Methodology Tumour cells were extracted from disseminated multisite tumours from chemo-naïve patients undergoing maximal effort cytoreductive surgery at Hammersmith Hospital, UK. PDOs were established by embedding tumour cells in basement membrane extract and in specialised organoid or R-Spondin-enriched media. PDOs were propagated and treated with standard-of-care chemotherapy drugs (cis- and carbo-platin, PARPi) to assess drug responses. PDOs were histologically processed for characterisation of tumour markers, and CSCs across multiple tumour sites and passages.

Result(s)*PDOs were established from multisite deposits (n=8 patients, mean = 7 tumours per patient, range = 4 – 10) and confirmed to be of HGSOC tumour origin. Response to R-Spondin-enriched media varied across sites and across patients, but was maintained over multiple passages. PDOs were assessed for expression of known CSC biomarkers (ALDH1, CD117, CD133, CD44). IC50 assays established for standard-of-care chemotherapy drugs demonstrated heterogenous responses to treatment.
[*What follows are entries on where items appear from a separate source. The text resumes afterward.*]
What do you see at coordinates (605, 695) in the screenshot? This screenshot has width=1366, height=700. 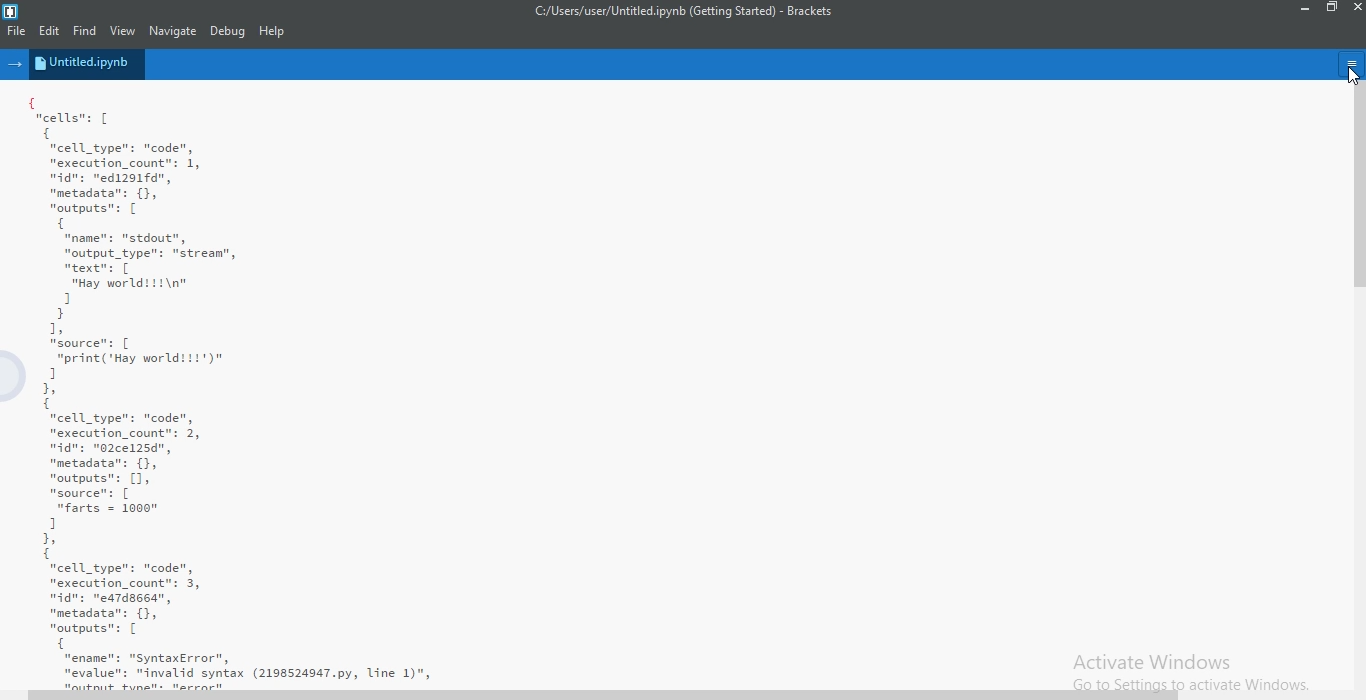 I see `scroll bar` at bounding box center [605, 695].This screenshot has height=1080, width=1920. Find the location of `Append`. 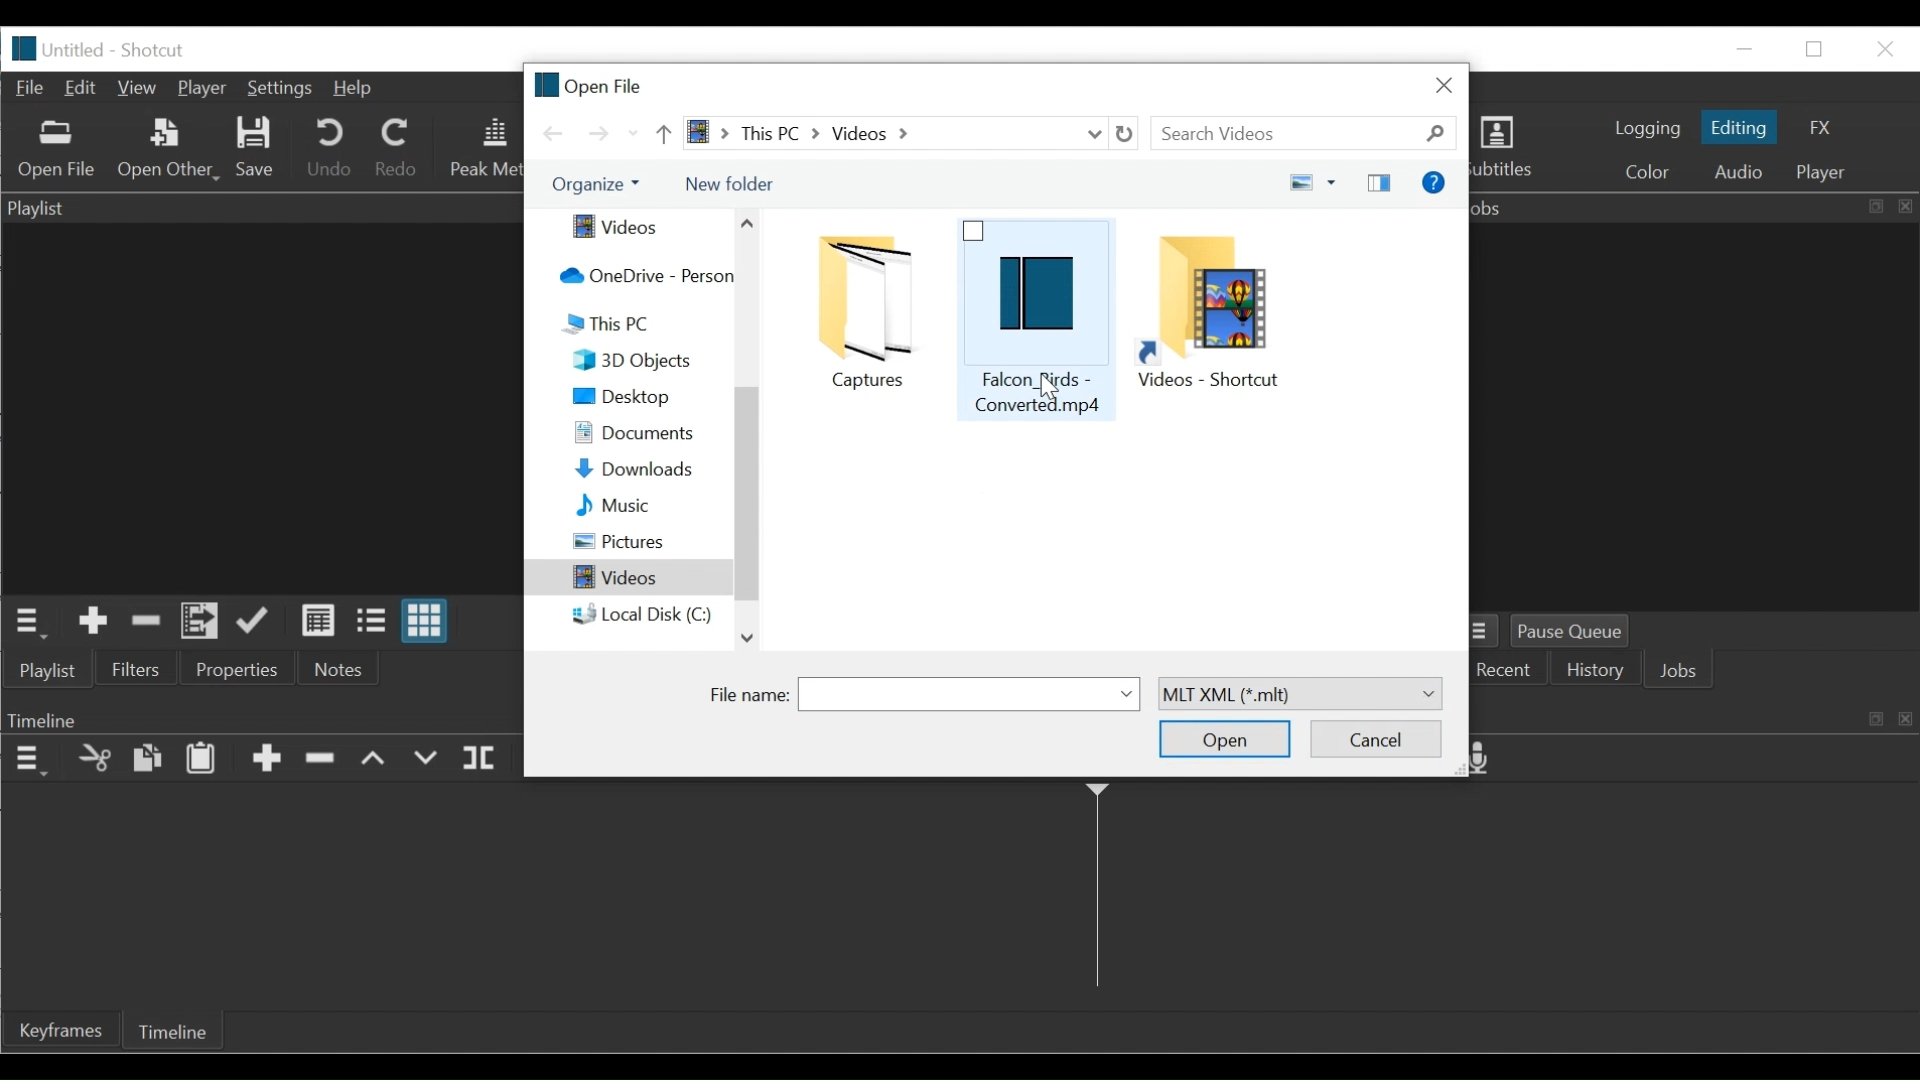

Append is located at coordinates (266, 761).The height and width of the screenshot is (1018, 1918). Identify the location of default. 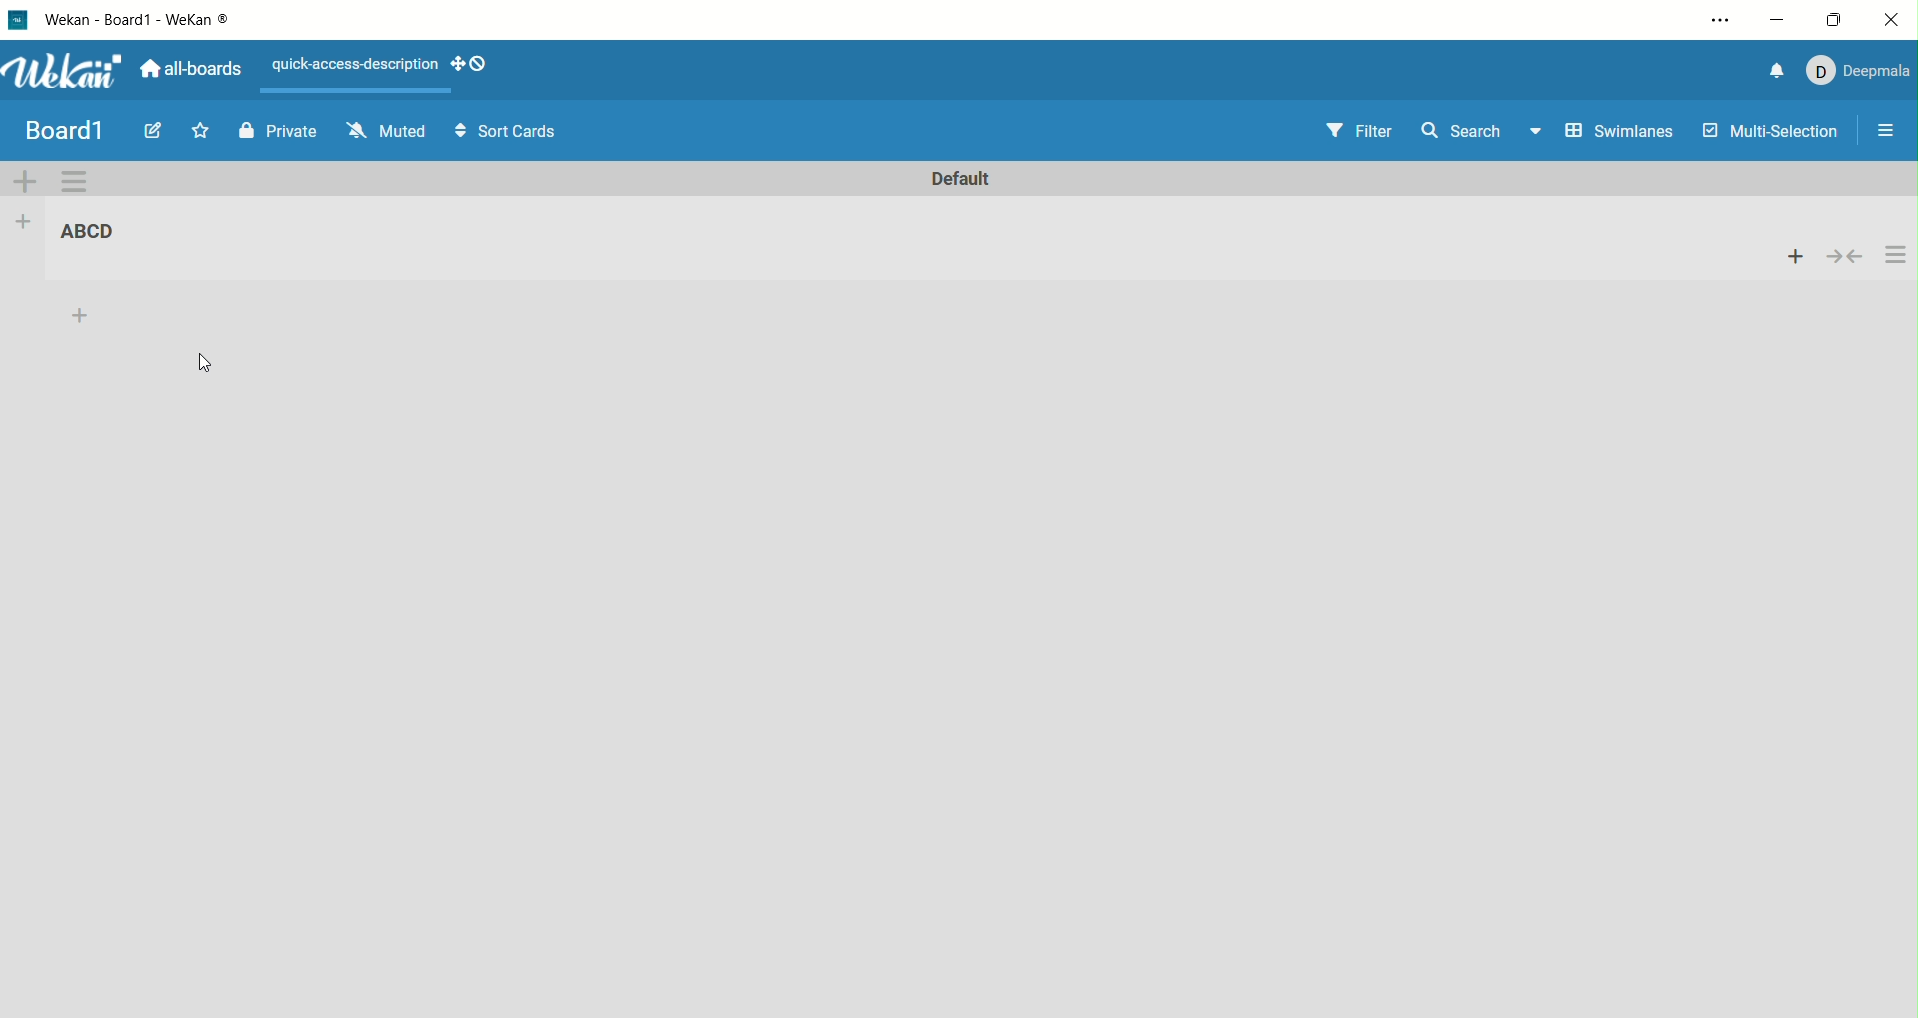
(964, 180). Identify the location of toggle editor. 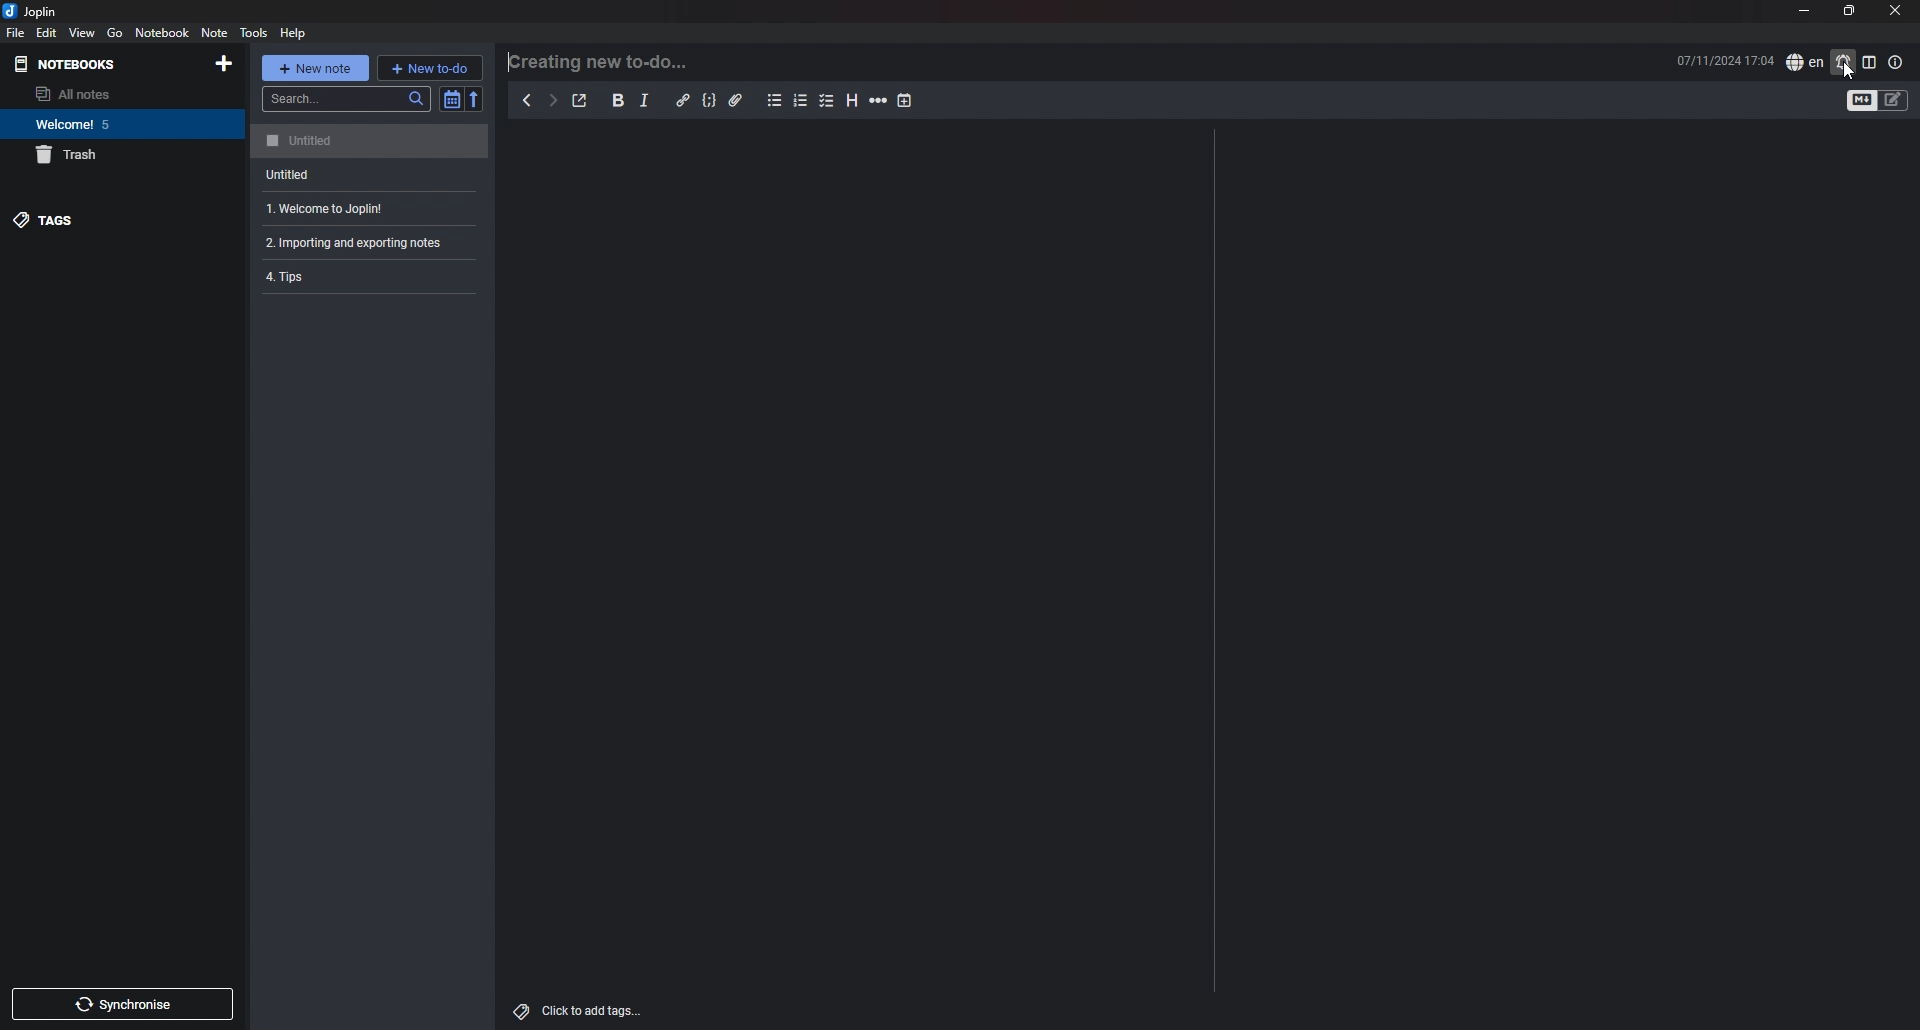
(1860, 100).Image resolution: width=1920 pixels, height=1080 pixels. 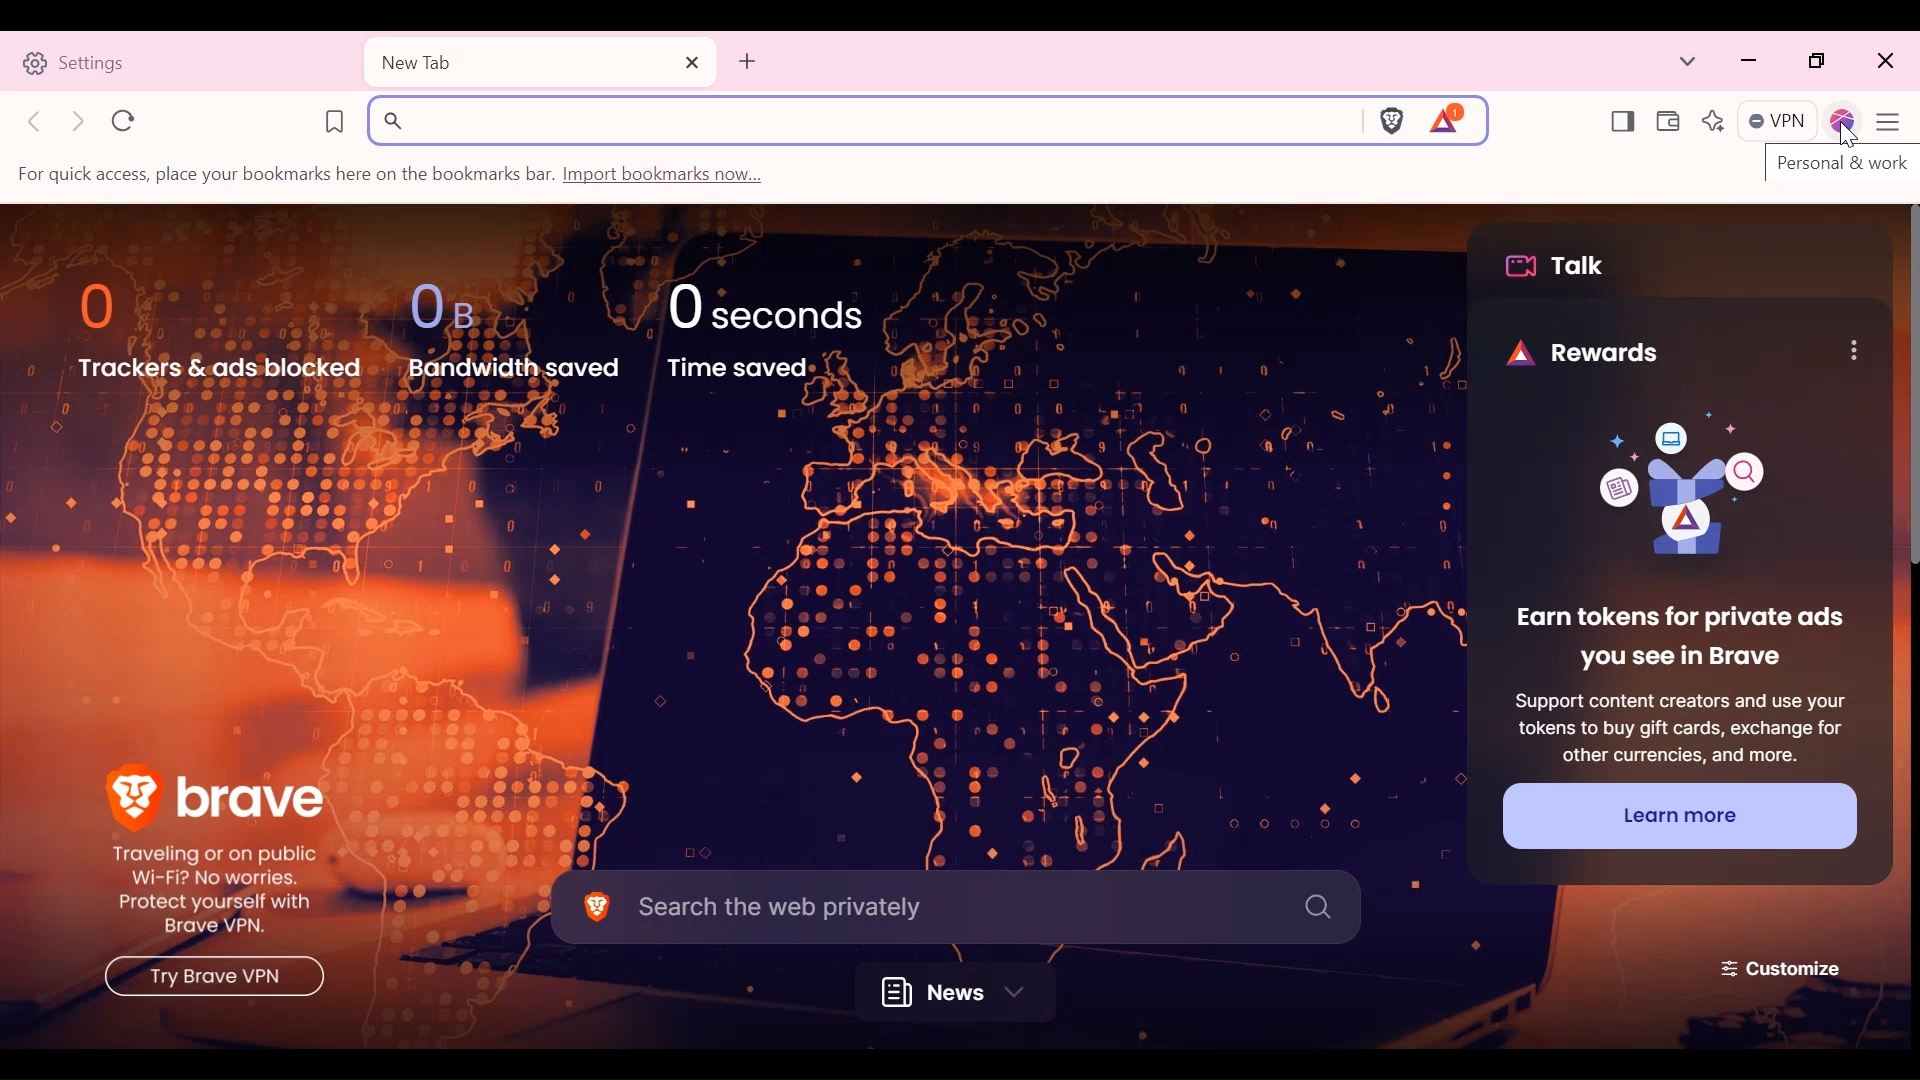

Conclusion*PDOs demonstrated the heterogeneity of the CSC population, growth conditions, and drug responses, reflecting the complexity of HGSOC. Our data suggests that treatment regimens chosen based on drug response from a single tumour site may not be effective against other disseminated tumours. PDOs which include multiple metastatic sites may lead to the development of targeted and personalized treatment strategies which reflect the spatial heterogeneity of HGSOC.